Zusammen Medienerziehung lernen

„Die Sache mit den Medien“ sitzt mir tief eingebrannt in meinem Herzen.
Seit ich denken kann, habe ich mich selbst abgewertet – wegen meiner Sehnsucht nach dem Konsum von Medien.

Ich dachte immer: „Es ist zu viel, du kannst doch nicht so viel!“ und habe sogar, als mein erster Sohn geboren wurde, meinen Medienkonsum während seiner Wachzeiten fast auf null heruntergefahren.

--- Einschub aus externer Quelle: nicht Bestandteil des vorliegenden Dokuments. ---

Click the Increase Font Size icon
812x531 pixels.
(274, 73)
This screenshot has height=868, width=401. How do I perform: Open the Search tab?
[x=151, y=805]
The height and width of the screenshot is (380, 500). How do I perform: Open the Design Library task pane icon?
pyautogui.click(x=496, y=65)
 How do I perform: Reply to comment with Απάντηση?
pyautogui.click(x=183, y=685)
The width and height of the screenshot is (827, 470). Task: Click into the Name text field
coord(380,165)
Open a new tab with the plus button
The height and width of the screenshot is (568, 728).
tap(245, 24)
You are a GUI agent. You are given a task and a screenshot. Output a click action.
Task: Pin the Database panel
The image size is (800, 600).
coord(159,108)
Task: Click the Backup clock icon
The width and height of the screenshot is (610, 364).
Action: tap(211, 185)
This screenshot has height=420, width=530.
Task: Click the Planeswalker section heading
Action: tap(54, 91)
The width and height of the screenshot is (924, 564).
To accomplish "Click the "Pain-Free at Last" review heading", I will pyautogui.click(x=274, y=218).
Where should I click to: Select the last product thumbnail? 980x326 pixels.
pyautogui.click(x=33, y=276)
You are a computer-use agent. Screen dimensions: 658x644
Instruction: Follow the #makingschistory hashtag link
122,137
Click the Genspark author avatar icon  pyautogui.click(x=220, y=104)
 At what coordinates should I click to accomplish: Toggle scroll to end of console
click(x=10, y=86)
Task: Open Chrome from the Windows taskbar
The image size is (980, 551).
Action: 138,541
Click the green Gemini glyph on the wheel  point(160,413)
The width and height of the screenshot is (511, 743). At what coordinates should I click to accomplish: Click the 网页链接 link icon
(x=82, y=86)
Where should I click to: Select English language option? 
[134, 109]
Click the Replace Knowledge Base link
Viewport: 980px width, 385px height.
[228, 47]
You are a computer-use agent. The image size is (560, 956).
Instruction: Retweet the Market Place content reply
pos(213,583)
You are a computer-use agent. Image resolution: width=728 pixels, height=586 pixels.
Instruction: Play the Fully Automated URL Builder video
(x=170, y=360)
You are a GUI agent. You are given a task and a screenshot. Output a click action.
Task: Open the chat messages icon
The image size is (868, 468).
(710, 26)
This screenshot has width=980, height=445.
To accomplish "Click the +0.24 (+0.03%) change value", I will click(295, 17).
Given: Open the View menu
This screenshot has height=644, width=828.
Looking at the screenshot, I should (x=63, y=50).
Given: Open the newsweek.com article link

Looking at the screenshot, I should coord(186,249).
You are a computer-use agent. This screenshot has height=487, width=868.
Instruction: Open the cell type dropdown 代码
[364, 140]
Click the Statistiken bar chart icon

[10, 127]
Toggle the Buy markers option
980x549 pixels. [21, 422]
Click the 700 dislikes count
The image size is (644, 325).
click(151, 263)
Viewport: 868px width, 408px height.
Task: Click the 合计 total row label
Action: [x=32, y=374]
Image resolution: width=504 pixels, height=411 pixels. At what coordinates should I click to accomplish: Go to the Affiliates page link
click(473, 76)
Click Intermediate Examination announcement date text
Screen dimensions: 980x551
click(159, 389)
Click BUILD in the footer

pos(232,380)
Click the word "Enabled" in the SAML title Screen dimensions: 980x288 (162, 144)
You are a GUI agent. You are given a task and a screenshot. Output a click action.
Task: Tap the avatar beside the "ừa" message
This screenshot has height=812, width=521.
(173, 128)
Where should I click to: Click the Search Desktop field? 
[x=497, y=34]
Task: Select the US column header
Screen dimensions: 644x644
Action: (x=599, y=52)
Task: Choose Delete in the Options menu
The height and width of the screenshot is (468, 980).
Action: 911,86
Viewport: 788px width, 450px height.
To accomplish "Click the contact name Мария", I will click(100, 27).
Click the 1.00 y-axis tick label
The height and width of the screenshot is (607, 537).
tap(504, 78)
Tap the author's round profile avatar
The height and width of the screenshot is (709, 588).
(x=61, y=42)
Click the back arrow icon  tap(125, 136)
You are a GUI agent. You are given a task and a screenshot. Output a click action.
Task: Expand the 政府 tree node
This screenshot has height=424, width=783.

Dann sind K1, K2 und K3 in meine Welt geflogen – und mit den Jahren hat sich alles verändert. Schleichend habe ich von ihnen gelernt, dass wir so, wie wir sind, völlig in Ordnung sind. Und dass unsere Sehnsucht nach Medien weniger ein Problem ist. Viel mehr stellt sich die Frage, was wir mit den Medien tun.

Ich habe ein Kind, das sagt: „Ich will das nicht sehen, das tut mir nicht gut.“ Und eins, das sagt: „Ich möchte schlafen, können wir morgen weiterschauen?“
Es sind dieselben Kinder, die sagen: „Nur eine Folge“ – und dann, sieben Folgen später, auf meine Frage, warum es so viele geworden sind, antworten: „Weil wir auf dem gleichen Stand sein wollten, um dann zusammen eine neue Folge zu sehen.“
Dieselben Kinder haben im Smartphone entdeckt, was es ist: eine Schatztruhe für ihre Fragen und Wünsche.
Ich dachte 20 Jahre lang als Pädagoge, dass Medien für die Entwicklung schädlicher sind, als sie nützen. Ich dachte, Langeweile ist gut für die Entwicklung – egal, wie weh sie tut.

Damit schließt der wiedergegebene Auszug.